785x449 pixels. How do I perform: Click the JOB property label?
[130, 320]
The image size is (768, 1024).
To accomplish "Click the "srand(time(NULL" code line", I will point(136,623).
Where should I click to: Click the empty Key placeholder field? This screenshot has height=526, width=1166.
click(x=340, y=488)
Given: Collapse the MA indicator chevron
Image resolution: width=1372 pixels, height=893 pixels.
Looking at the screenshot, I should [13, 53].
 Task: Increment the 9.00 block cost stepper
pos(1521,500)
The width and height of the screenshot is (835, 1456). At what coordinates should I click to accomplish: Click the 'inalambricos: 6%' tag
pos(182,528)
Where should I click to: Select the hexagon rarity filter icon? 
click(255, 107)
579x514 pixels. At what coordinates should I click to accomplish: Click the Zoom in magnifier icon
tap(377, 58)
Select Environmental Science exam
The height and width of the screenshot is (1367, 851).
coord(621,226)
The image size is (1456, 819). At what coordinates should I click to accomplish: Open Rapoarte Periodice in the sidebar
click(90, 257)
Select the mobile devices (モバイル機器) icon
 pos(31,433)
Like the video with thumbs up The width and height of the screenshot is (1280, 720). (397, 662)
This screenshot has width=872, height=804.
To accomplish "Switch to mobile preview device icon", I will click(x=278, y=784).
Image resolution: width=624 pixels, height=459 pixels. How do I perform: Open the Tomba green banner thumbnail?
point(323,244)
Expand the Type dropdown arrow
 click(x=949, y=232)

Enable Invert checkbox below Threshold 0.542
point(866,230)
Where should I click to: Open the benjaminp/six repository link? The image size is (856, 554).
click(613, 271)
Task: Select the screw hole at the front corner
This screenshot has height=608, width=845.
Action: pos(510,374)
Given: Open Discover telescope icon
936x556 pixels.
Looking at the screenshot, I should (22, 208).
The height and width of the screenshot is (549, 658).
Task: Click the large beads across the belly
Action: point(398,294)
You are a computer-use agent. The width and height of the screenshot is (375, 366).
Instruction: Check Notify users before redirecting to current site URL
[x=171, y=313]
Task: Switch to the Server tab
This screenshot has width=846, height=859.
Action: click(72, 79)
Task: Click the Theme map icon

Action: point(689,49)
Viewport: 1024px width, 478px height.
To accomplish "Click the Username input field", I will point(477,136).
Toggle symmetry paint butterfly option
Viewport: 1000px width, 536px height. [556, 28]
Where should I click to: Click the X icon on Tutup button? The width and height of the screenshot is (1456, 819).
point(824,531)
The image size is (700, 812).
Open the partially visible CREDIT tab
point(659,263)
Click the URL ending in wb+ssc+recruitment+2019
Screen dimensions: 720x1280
────
--- Aim of the exercise ---
Write down how many lines of the data above contain the string "will", and include nothing besides that number.

--- Written solution ---
3